Тагор боялся не духа избранничества самого Махатмы. Он знал, что Ганди выше этого, но непогрешимая вера в себя сказывалась в его последователях, не стеснявшихся взывать к любым предрассудкам или страстям, чтобы раздувать горячку национализма.

Опасения Тагора и его протест против того, что он считал "слепым повиновением", способным "разрушить во имя какой-то поверхностной свободы действительную свободу души", красноречиво высказаны в лекции, о которой говорилось выше.

"Благородные слова Тагора, — комментирует Рол-лан, — это одни из самых прекрасных слов, когда-либо обращенных к народу, они как поэма солнечного света, они парят выше всех человеческих междоусобиц. И единственное замечание, которое можно сделать, это то, что они летят слишком высоко. Тагор прав с точки зрения вечности. Поэт-птица, жаворонок величиною с орла, как Гейне назвал гения нашей музыки, сидит и поет на руинах времени. Он живет в вечности. Но нужды настоящего слишком властны". Ганди ответил на вызов поэта в резкой статье, опубликованной в его газете "Янг Индиа", выходившей на английском языке. Он приветствовал поэта как "великого стража", чьи предостережения против нравственной опасности должны приниматься с уважением; но, продолжает Ганди, его опасения не подтверждаются. По сути, он упрекает поэта за то, что тот играет на скрипке, когда в доме пожар. Вот слова Махатмы:

"Когда все вокруг меня гибнет от голода, единственным занятием, допустимым для меня, остается — накормить голодных. Индия — это дом, охваченный огнем.

Задание: В какой газете, согласно отрывку о Тагоре и Ганди, Ганди ответил на вызов поэта?

Записи из собрания:
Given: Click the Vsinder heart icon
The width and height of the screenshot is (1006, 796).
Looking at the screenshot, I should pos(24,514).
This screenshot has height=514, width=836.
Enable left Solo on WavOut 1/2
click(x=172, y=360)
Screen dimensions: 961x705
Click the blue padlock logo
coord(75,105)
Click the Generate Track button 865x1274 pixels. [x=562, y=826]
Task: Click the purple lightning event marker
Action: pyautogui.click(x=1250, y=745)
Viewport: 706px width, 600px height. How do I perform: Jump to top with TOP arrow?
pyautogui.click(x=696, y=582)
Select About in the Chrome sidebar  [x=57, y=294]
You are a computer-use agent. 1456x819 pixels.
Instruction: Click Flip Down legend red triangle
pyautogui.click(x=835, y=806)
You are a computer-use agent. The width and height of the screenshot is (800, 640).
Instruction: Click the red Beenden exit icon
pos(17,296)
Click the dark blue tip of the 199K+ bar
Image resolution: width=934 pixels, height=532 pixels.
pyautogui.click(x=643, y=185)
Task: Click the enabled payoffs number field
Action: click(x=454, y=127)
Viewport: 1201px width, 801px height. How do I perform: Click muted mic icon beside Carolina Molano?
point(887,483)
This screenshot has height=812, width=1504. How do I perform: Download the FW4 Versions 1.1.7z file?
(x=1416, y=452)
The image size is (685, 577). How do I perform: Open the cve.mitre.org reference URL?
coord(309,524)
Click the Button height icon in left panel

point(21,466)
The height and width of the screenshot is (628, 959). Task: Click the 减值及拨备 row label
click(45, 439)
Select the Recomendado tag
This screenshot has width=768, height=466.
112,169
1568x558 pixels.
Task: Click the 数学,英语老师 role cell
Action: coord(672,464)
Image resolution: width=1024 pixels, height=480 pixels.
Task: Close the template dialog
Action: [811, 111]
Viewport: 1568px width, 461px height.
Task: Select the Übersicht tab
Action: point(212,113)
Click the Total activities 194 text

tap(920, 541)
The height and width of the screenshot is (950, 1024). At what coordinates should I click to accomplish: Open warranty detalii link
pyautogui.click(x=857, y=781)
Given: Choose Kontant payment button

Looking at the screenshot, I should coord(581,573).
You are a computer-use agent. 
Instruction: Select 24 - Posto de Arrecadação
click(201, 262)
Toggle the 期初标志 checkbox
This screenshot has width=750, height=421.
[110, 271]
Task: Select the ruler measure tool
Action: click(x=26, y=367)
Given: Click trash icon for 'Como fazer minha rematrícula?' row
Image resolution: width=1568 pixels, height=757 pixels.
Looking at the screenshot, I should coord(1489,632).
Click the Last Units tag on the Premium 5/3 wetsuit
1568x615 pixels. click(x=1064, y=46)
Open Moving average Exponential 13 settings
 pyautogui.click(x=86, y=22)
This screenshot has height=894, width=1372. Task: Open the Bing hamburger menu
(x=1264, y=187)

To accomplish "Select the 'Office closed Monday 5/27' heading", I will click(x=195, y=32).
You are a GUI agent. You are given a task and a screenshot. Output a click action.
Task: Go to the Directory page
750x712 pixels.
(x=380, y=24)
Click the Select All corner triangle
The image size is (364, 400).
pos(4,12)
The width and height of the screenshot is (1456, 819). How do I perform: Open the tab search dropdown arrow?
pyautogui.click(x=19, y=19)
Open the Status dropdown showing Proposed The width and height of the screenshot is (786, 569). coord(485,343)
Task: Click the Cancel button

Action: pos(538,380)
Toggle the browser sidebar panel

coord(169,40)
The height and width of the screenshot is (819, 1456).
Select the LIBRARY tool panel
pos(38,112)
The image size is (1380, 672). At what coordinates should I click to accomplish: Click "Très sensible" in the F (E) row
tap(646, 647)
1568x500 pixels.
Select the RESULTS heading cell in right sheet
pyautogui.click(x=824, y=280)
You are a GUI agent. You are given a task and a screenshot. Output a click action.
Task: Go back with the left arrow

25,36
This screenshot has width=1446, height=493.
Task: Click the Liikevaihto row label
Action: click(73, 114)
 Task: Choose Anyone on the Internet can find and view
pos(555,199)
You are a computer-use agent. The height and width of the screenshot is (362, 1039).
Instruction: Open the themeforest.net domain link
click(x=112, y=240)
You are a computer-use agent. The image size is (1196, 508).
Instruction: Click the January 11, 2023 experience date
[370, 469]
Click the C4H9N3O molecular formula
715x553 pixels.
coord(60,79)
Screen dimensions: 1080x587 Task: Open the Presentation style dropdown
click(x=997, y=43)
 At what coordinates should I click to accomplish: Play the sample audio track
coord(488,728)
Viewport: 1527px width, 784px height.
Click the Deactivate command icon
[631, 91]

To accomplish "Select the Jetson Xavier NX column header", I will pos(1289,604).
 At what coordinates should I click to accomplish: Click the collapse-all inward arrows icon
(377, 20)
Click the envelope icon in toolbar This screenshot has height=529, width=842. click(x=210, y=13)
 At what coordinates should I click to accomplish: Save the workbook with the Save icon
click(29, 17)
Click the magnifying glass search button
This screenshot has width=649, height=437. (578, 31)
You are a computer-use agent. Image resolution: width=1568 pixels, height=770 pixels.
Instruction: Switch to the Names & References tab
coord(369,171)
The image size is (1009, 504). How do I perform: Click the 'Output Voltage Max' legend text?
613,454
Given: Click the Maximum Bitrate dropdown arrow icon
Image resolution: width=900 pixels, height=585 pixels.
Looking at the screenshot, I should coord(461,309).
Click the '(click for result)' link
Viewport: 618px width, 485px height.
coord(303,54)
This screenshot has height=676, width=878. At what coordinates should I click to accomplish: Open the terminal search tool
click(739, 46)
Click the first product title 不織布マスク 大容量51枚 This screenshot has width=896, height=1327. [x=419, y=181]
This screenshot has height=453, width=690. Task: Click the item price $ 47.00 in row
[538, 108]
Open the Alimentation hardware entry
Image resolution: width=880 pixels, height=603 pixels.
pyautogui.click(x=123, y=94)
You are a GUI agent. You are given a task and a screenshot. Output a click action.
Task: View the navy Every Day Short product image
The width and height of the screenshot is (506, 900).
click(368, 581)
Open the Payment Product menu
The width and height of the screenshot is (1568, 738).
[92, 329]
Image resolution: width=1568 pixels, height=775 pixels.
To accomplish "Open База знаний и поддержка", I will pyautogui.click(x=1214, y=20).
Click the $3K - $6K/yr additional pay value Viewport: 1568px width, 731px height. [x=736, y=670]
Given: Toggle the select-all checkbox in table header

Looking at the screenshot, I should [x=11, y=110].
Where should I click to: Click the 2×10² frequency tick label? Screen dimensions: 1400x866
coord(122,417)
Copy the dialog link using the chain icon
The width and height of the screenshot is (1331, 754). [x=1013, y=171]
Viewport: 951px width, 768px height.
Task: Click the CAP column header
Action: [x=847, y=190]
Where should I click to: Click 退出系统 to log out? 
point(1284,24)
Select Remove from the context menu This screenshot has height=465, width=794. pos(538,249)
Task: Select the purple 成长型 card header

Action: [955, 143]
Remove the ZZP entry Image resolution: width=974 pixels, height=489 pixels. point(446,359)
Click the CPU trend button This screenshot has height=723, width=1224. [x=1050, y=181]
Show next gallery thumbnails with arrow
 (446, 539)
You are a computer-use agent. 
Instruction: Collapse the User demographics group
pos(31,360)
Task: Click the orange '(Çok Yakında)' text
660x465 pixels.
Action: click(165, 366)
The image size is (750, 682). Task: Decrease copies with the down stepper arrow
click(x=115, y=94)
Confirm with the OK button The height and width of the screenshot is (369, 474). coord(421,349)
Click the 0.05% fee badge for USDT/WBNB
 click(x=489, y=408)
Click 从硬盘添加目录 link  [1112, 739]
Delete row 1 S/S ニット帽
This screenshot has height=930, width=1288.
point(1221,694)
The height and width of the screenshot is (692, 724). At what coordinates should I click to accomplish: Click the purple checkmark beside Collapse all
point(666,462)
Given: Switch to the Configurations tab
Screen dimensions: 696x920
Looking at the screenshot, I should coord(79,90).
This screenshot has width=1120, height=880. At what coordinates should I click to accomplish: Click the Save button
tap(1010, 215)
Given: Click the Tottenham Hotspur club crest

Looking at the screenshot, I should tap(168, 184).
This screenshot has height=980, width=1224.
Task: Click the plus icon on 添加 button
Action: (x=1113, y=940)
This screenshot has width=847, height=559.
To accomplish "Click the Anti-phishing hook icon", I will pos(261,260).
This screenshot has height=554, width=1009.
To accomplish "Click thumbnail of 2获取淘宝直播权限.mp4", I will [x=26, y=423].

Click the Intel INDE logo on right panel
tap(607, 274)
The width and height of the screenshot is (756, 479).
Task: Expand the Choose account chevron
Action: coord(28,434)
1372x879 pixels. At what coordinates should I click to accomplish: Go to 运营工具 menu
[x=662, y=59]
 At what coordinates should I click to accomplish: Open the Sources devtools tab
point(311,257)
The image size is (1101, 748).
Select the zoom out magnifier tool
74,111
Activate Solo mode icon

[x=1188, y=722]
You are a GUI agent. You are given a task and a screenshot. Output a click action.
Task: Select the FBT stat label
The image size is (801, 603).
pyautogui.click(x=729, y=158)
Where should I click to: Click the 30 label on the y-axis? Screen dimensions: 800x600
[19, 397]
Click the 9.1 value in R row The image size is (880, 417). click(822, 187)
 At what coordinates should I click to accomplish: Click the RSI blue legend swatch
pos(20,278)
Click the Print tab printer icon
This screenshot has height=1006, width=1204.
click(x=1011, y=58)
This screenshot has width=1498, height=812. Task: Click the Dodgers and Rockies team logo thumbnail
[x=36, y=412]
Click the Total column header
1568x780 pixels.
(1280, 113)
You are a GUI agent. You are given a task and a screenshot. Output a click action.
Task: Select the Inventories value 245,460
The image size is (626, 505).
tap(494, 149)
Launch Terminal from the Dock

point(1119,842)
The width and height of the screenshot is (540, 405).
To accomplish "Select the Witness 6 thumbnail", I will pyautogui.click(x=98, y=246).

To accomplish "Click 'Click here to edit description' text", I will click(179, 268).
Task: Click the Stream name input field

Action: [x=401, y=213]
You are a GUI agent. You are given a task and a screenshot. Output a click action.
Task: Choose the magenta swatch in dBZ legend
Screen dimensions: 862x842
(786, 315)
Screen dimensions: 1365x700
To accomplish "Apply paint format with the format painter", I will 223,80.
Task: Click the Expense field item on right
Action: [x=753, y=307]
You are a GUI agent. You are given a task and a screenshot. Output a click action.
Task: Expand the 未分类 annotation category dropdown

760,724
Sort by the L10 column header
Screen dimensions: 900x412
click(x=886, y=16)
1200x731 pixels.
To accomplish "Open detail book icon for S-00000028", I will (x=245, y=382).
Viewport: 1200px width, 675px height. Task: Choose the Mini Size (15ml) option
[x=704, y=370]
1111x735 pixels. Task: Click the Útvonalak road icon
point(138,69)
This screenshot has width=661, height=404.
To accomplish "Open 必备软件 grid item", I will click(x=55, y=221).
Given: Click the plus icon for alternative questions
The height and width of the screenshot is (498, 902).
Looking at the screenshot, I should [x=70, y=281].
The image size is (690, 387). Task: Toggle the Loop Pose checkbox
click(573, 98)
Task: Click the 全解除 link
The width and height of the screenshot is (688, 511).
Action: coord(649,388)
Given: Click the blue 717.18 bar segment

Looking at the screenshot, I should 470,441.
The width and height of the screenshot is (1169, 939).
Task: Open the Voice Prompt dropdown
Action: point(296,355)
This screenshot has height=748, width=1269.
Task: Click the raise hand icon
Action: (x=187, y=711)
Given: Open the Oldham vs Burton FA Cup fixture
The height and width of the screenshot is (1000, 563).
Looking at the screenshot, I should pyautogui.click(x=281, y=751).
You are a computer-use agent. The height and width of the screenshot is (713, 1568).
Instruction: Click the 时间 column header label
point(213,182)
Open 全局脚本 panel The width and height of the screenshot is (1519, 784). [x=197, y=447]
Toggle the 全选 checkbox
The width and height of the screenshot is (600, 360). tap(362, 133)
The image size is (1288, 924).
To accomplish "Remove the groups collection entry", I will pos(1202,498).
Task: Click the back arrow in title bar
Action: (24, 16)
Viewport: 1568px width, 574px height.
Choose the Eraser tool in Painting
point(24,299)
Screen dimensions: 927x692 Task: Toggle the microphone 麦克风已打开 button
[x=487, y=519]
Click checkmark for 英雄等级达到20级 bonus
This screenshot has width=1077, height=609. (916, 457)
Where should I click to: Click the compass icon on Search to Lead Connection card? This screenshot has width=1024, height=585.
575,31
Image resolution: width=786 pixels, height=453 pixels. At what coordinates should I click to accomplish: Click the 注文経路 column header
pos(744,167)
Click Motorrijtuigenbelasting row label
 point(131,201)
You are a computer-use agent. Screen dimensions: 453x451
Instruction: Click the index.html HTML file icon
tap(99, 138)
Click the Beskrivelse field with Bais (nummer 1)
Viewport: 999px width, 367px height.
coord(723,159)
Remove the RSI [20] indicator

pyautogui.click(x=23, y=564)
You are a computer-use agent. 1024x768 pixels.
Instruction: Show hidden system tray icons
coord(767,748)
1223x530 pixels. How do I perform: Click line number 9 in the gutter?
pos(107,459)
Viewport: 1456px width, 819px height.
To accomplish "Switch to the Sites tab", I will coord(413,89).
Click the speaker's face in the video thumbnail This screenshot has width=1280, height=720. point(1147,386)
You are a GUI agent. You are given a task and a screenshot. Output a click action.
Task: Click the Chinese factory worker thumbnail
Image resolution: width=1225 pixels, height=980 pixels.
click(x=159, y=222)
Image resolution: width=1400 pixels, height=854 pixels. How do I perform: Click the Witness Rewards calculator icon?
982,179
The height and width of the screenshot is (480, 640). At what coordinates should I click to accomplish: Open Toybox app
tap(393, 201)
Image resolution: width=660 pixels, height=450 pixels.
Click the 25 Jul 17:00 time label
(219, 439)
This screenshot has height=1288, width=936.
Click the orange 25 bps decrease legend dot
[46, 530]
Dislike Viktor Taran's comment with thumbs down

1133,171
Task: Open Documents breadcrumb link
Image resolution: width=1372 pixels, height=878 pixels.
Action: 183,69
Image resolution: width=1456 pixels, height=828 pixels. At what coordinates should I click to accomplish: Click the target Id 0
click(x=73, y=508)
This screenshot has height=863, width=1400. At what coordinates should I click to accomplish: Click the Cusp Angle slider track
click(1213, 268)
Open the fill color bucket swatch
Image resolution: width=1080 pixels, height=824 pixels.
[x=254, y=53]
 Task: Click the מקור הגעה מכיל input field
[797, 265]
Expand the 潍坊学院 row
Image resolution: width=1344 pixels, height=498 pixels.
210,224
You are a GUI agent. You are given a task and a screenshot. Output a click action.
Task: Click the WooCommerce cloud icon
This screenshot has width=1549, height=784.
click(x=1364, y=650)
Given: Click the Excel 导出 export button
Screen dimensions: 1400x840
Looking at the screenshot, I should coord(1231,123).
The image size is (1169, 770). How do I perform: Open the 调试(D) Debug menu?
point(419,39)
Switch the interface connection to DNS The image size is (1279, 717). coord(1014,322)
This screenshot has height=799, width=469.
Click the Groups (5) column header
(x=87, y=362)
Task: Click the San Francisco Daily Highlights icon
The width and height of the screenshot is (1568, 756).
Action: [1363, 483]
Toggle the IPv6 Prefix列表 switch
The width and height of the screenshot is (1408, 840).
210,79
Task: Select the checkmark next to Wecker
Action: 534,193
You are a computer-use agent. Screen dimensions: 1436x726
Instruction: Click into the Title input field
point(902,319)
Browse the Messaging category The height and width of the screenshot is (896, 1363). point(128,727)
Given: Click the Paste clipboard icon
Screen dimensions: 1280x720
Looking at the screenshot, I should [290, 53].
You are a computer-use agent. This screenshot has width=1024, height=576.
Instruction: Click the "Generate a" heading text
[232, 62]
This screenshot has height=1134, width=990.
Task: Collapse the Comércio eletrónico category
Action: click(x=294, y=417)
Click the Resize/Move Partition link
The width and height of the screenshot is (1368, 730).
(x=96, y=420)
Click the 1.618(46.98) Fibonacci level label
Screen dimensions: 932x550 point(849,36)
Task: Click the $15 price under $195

Решение задания: В газете «Янг Индиа», выходившей на английском языке.